Nutzt Kanzler Merz heimlich KI für seine Reden – und schweigt die Regierung?
Lukas BraunNutzt Kanzler Merz heimlich KI für seine Reden – und schweigt die Regierung?
Die deutsche Bundesregierung weigert sich, zu bestätigen oder zu dementieren, ob bei den Reden von Bundeskanzler Friedrich Merz KI-Werkzeuge zum Einsatz kamen. Fragen zu diesem Thema blieben in den vergangenen Tagen von offizieller Seite unbeantwortet.

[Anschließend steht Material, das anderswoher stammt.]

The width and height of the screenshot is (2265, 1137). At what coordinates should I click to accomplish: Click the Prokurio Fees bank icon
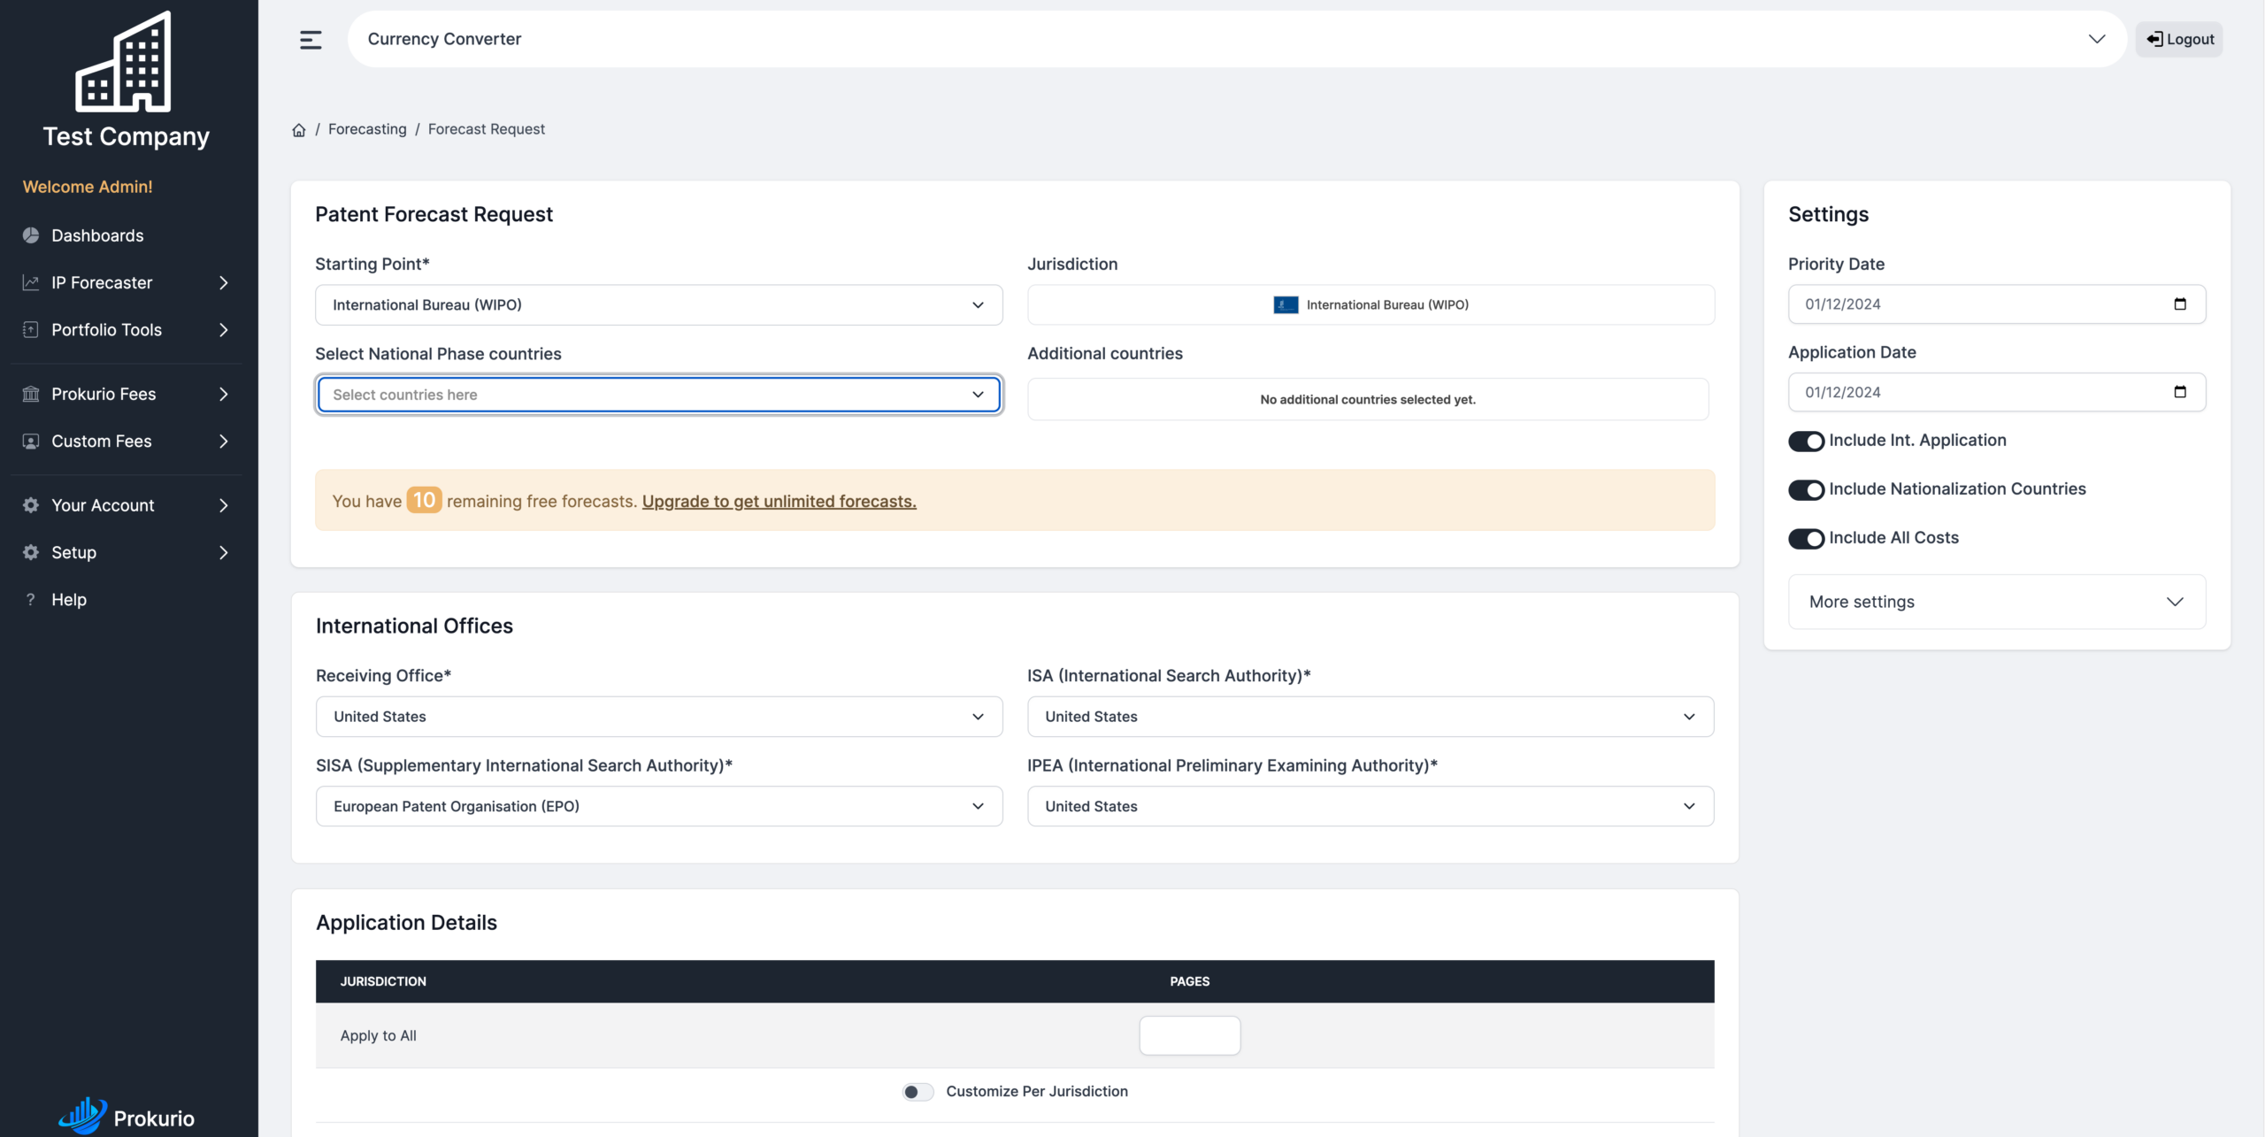(x=31, y=394)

Stellvertretender Regierungssprecher Steffen Meyer sah sich mit Nachfragen zur möglichen Nutzung künstlicher Intelligenz durch den Kanzler konfrontiert. Seine Antwort: „Die Worte des Kanzlers sind die Worte des Kanzlers.“ Damit gab er weder eine Bestätigung noch eine Absage für einen KI-Einsatz.
Auf die konkrete Frage, ob Merz’ Redenschreiber auf KI zurückgreifen, wiederholte Meyer eine ähnliche Formulierung: „Wenn der Kanzler spricht, sind das seine Worte – und die eines anderen nicht.“ Die Aussagen ließen die Angelegenheit weiterhin ungeklärt.
Unterdessen gibt es Berichte, wonach Thüringens Ministerpräsident Mario Voigt (ebenfalls CDU) in seinen Reden und schriftlichen Unterlagen auf KI-generierte Inhalte zurückgegriffen hat.
Die ausweichenden Antworten der Regierung lassen die Frage nach dem Einsatz von KI in offiziellen Kommunikation offen. Die Berichte über Voigts Vorgehen heizen die laufende Debatte über den Einfluss von Technologie auf das politische Redenschreiben weiter an.